'US won't allow safe havens for terrorists in Pak'
In a stern warning to Pak, US President Barack Obama asserted that his administration would not allow 'safe havens' for Al-Qaeda and Taliban terrorists operating with 'impunity' in tribal areas bordering Afghanistan.world Updated: Feb 11, 2009 04:32 IST
In a stern warning to Pakistan, President Barack Obama on Tuesday asserted that his administration would not allow "safe havens" for Al-Qaeda and Taliban terrorists operating with "impunity" in tribal areas bordering Afghanistan.
This is the message his special envoy Richard Holbrooke, currently in Islamabad, has been asked to deliver to Pakistan, Obama said.
"My bottom line is that we cannot allow Al-Qaeda to operate.

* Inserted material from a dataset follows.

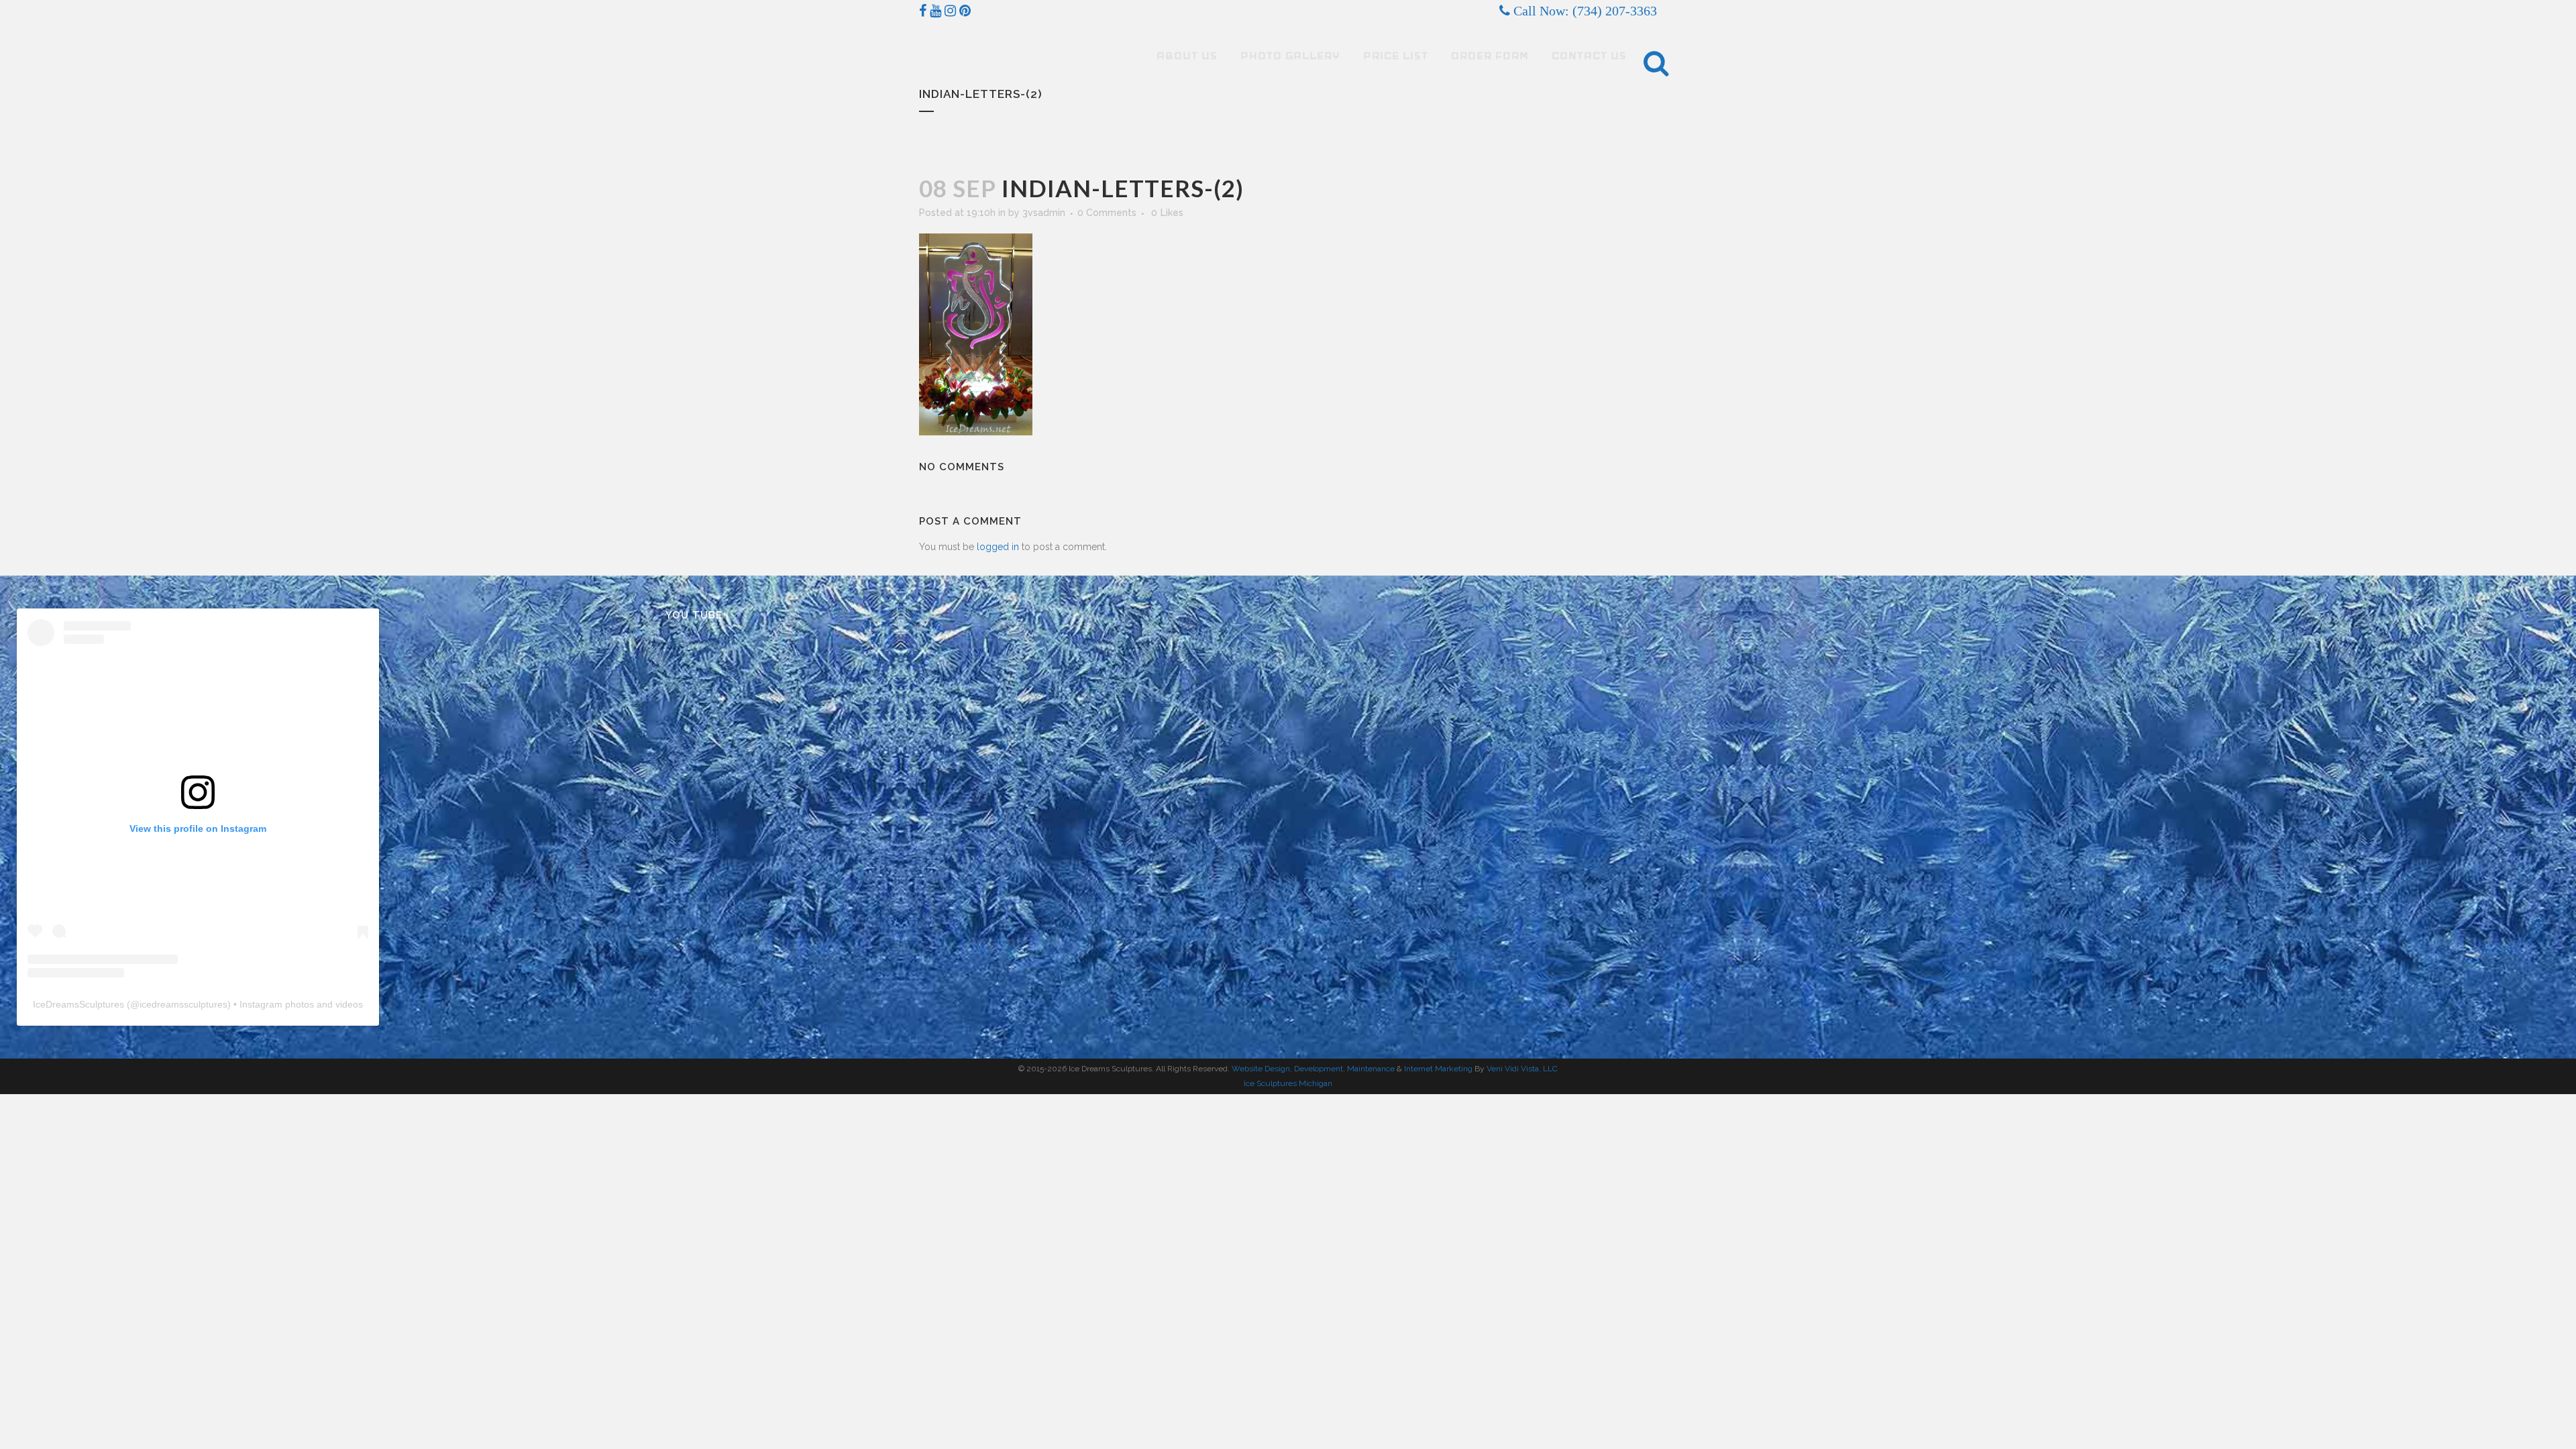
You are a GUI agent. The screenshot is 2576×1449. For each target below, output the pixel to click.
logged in (998, 546)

We cannot have those safe havens in that region," Obama said in his first press conference after assuming office on January 20.
"You've got the Taliban and al-Qaeda operating in the Federally-administered Tribal Areas (FATA) and these border regions between Afghanistan and Pakistan," Obama said.
The 47-year-old President said one of the goals of Holbrooke, as he is traveling throughout the region, is to deliver a message to Pakistan that they are "endangered as much as we are by the continuation of those operations, and that we've got to work in a regional fashion to root out those safe havens."
Obama, who took questions on the situation in Pakistan, Afghanistan and Iran in his hour-long news conference, said the US has not seen concerted efforts to destroy such 'safe havens'.
"What we haven't seen is the kind of concerted effort to root out those safe havens that would ultimately make our mission successful," he said.
"We're going to have to work both smartly and effectively, but with consistency in order to make sure that those safe havens don't exist," he said.
The new administration is carrying out a thorough review of the US policies on Afghanistan and Pakistan.
Obama said he appointed Holbrooke as Special US Representative for Pakistan and Afghanistan with the purpose of eradicating terrorism from the restive tribal areas.
Holbrooke is currently in Pakistan from where he would be going to Afghanistan and then to India, for meeting and consulting with the leaders and people in the region.
"I've sent over -- Richard Holbrooke, one of our top diplomats -- to evaluate a regional approach. We are going to need more effective coordination of our military efforts with diplomatic efforts with development efforts with more effective coordination with our allies in order for us to be successful," Obama said.
When asked if he had any timetable for withdrawal of troops from Afghanistan, Obama said: "I do not have yet a timetable for how long that's going to take. What I know is I'm not going to make -- I'm not going to allow Al-Qaeda or Osama Bin Laden to operate with impunity, planning attacks on the US homeland."